Maddock explains the new company’s basic strategy: “Our bread and butter business will be the standard crane business, produced from standard designs with standard hoists. But we will have the engineering expertise to produce engineered cranes. The base business will be high volume and we will attempt to modularise our engineered cranes so that they are competitively priced.” The business has already been streamlined after a series of redundancies in recent years. There are now about 360 employees – 200 in Loughborough, 100 in service depots around the UK and 60 in the Singapore and Thailand crane and hoist assembly operations.
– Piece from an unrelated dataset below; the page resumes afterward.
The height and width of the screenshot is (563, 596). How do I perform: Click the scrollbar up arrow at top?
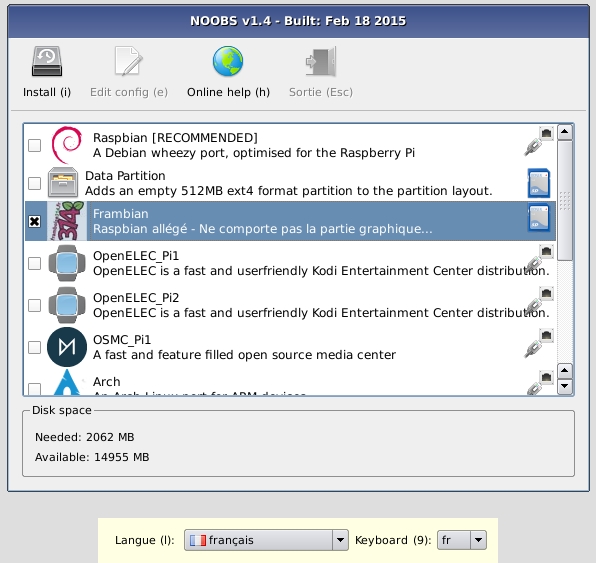(565, 132)

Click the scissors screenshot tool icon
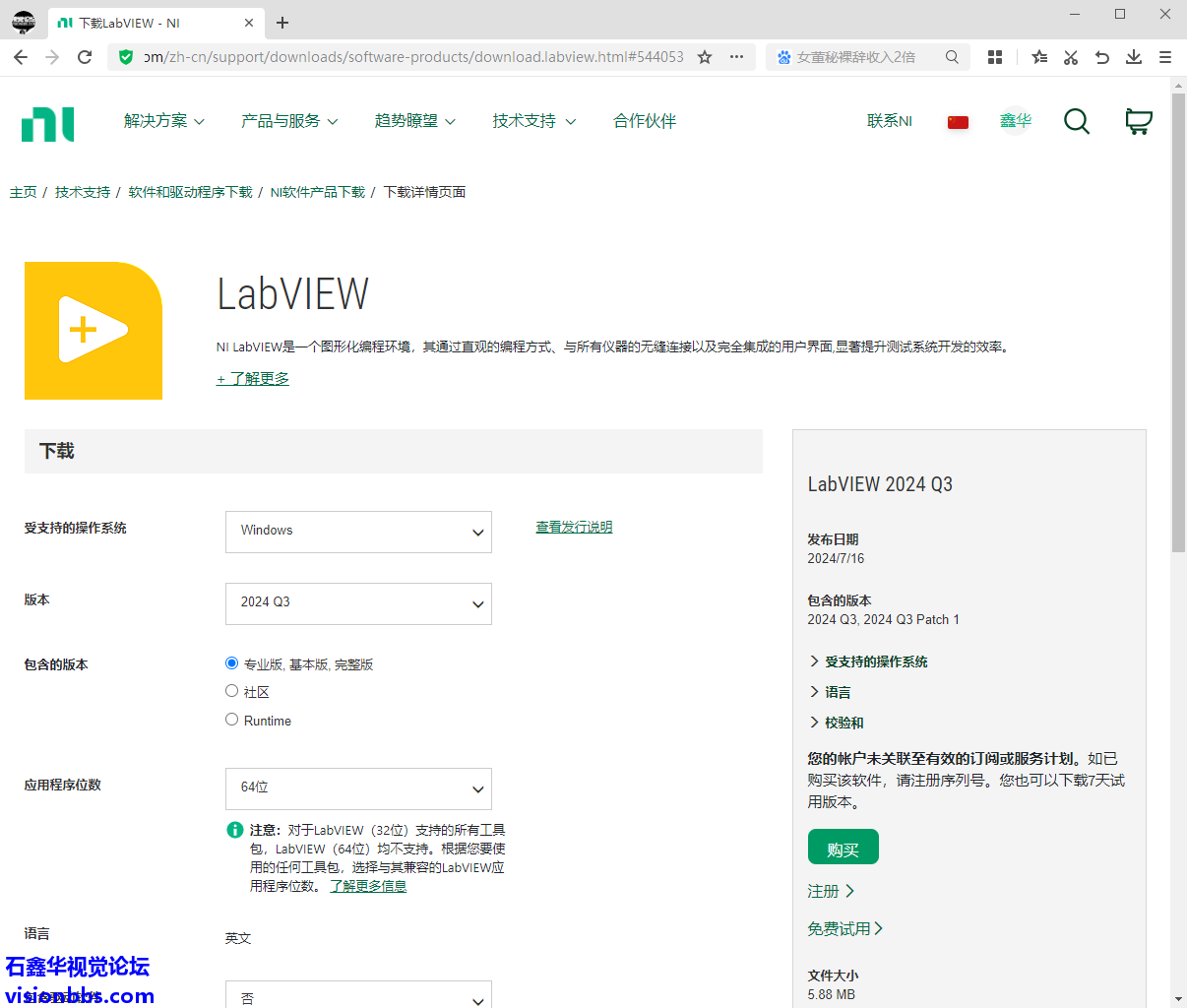point(1071,57)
Morris Ltd is effectively a crane builder in the UK, Singapore, Thailand and (through joint venture partners) the Middle East, and a hoist supplier in other markets.

Not only is the business now the right size, says Maddock, but with the S3 chain hoist it has the right product. He says that the S3 has made a big difference to the business as it enables Morris to compete on price. “It gives customers all the features of a modern hoist as standard,” he adds.

According to operations director Bill Oliver (part owner and still in his mid 30s), production of the S3 is running at about 9,000 units a year. The Loughborough factory produces many more chain hoists than wire rope hoists, though in terms of turnover and man-hours, the split is about 50:50, Oliver says.

A European version of the M Series wire rope hoist is also about to be launched to replace the 400 Series. The M Series was developed in conjunction with Morris Inc in the USA before the separation of the two companies. Morris Ltd continues to supply such components as the drum.

Future opportunities have also been identified. “There are some niches we believe we should be targeting. Europe has to be a target, selling hoists and crane kits.” Morris already sells S3 hoists to Munck and Yale in continental Europe which badge them as their own. In fact more than half the S3 units built go to these two companies. Maddock is aware of the need to preserve existing deals if he sets up new ones. “We would have to be very careful how we did it,” he admits. “We are not about to upset relationships that we have built up over the years. But there are more routes to market in Europe that have not been exploited.” The Yale relationship may offer a template. Yale even sells the S3, badged as a Yale product, in competition with Morris in the UK. “We would rather have that than have them form a relationship with someone else,” Maddock says. “I have been with Morris for 12 years and the Yale relationship goes back longer that that. I think those sort of relationships are ones that Morris has to develop all around the world.” “I can’t recall being as excited about the opportunities for the company as I am now,” says Maddock. “The reason for that is that the company is exactly the right shape for the tasks ahead.”